**Data for this exercise**:
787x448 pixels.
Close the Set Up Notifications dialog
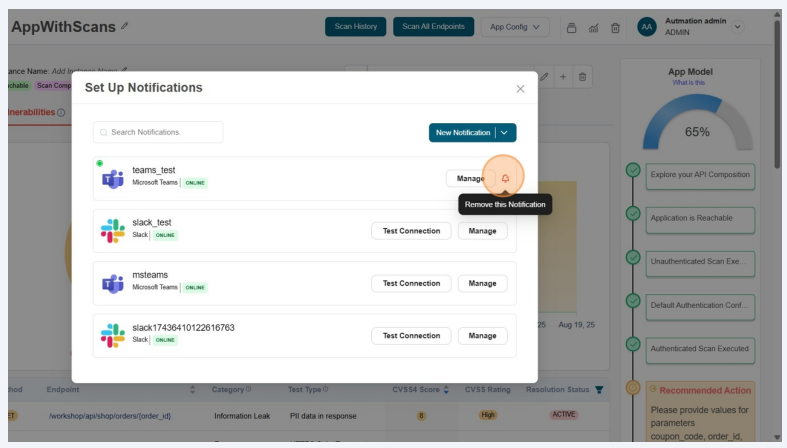(520, 89)
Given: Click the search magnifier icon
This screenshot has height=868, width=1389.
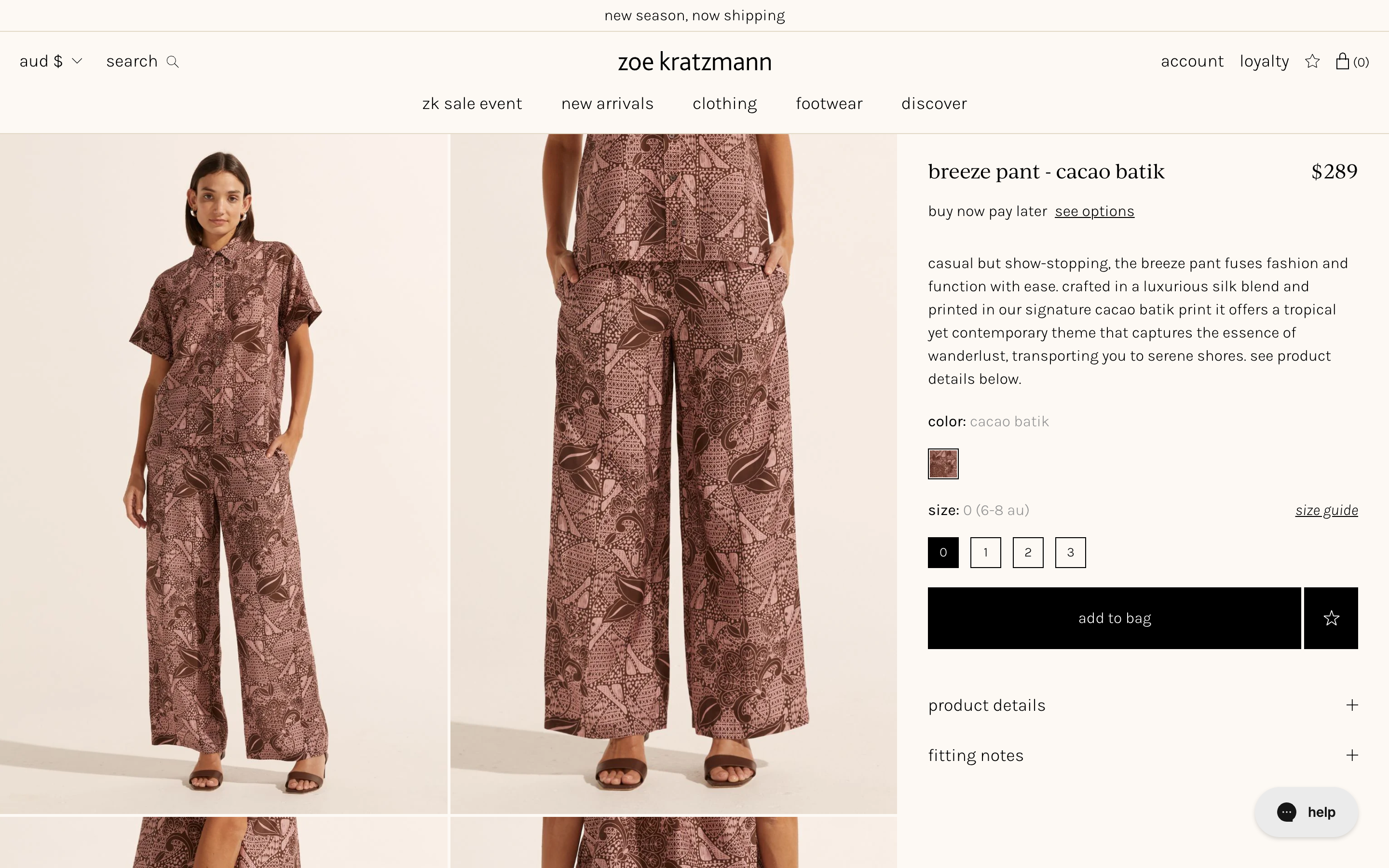Looking at the screenshot, I should (x=173, y=62).
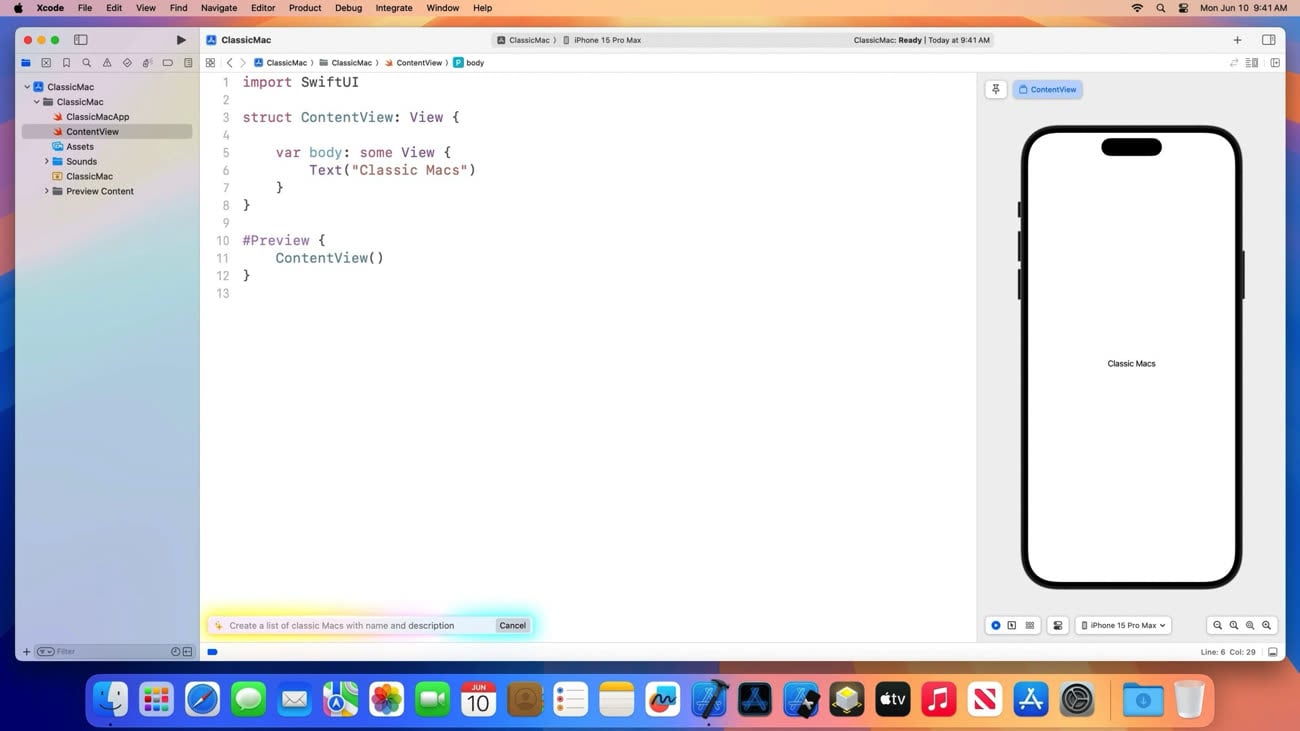Open the Debug menu
Screen dimensions: 1300x731
pyautogui.click(x=348, y=8)
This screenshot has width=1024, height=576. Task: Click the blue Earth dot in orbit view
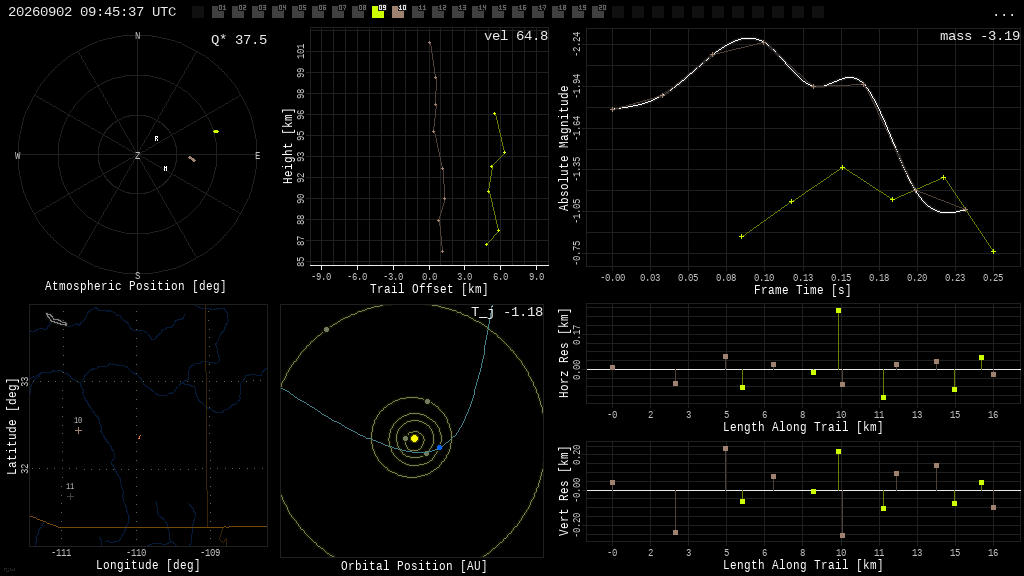[440, 447]
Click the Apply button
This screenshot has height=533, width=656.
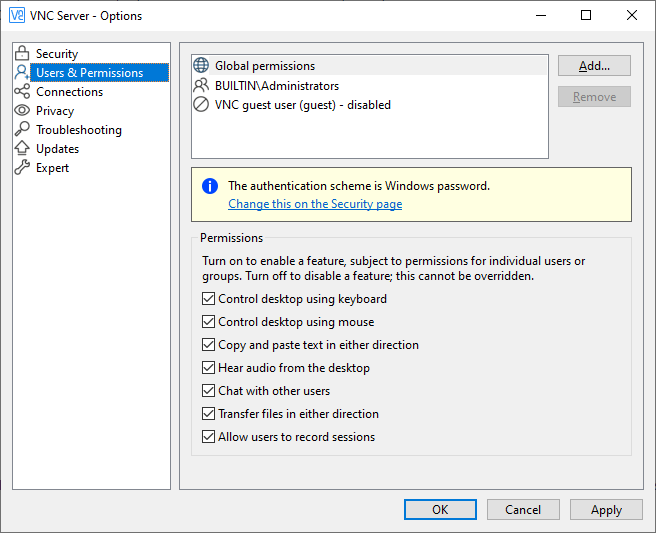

**Problem description**:
What is needed is an exact restatement of the lines from the line with "This screenshot has width=1024, height=576." through the final line of the data, pictures excluded.

**The answer**:
This screenshot has width=1024, height=576. Task: Click the blue Earth dot in orbit view
[440, 447]
Click the Apply button
This screenshot has height=533, width=656.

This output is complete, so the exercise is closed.